So, not an end point after all; and at most times and places the history of counting has not been written at all, but has involved other ways of keeping track. The drift of the last century has been that way even in the parts of the world dominated by Arabic numerals. In Molesworth’s own lifetime, there came the first hints that the era of performing large tabulations, calculations and even counts by hand, using Arabic numerals on paper, would not last for ever. Machines were beginning to appear that could perform some of those functions automatically, and whose descendants would eventually transform the way humans related to counts, numbers and data. Over the last few decades, the prevalence of number representations in the world has increased exponentially, but the overwhelming majority of them are not Arabic numerals on paper but something quite different: binary representations encoded in electrical impulses.

Another hugely important branch on the tree of counting must surely be the story of physical devices – manual, mechanical and eventually electrical and electronic – that assist with the counting process: the story, in other words, of counting machines.
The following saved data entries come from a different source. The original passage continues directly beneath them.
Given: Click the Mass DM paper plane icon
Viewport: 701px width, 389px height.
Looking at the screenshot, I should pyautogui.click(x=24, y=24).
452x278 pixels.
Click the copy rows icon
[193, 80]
Like the Arabic numerals, they have swept the world, making their story into a global one; but nowhere is their deep history more richly recorded than in East Asia.

6

Machines that count

: Around East Asia

From African roots, the story of counting spread its branches through the Fertile Crescent, Europe and India. East Asia is home to another branch, one that has undergone its own evolution for millennia. Here the number words are also decimal for the most part, as in the large language families further west. Here number symbols are powerfully in play even in some of the earliest extant texts. But here counting also involves a distinctive set of counting devices. Everybody has seen an abacus – the suanpan in Mandarin, the soroban to the Japanese and the jupan to Koreans – whose operators became famous far beyond East Asia for the skill and speed with which they worked.

After the abacus, electrical machines. Right up to the 1950s it was a matter of comment that they worked more slowly than the most skilled abacus operators. But eventually the machines overtook the humans, and it is now in the form of electrical and magnetic signals that most of the world’s counting is done: the binary representations deep inside modern digital devices. This is a global story, with early technical innovations coming from the USA in particular. Today, East Asia is a leader in both the manufacture and the consumer uptake of the products that make the digital revolution.
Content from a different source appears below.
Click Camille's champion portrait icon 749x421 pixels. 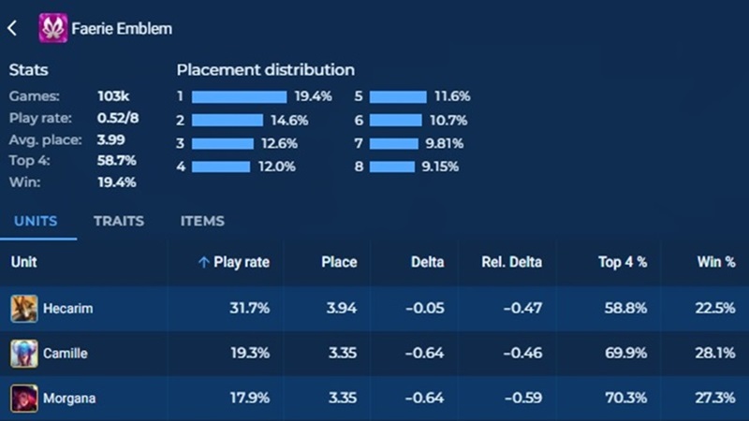click(24, 354)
And before the abacus? Before the abacus, East Asia was home to a different technology for recording and manipulating counts, whose operators also attained astounding dexterity and efficiency. It was in use for centuries, and the patterns it made provided the shapes of the classical Chinese number symbols. That technology was the counting rods.

 

 




Hong Gongshou: Counting with rods

Zhili, Qimen district, Huizhou prefecture, China. The fourteenth year of the Chongzhen emperor (1641 CE). Hong Gongshou is being assessed for tax liability.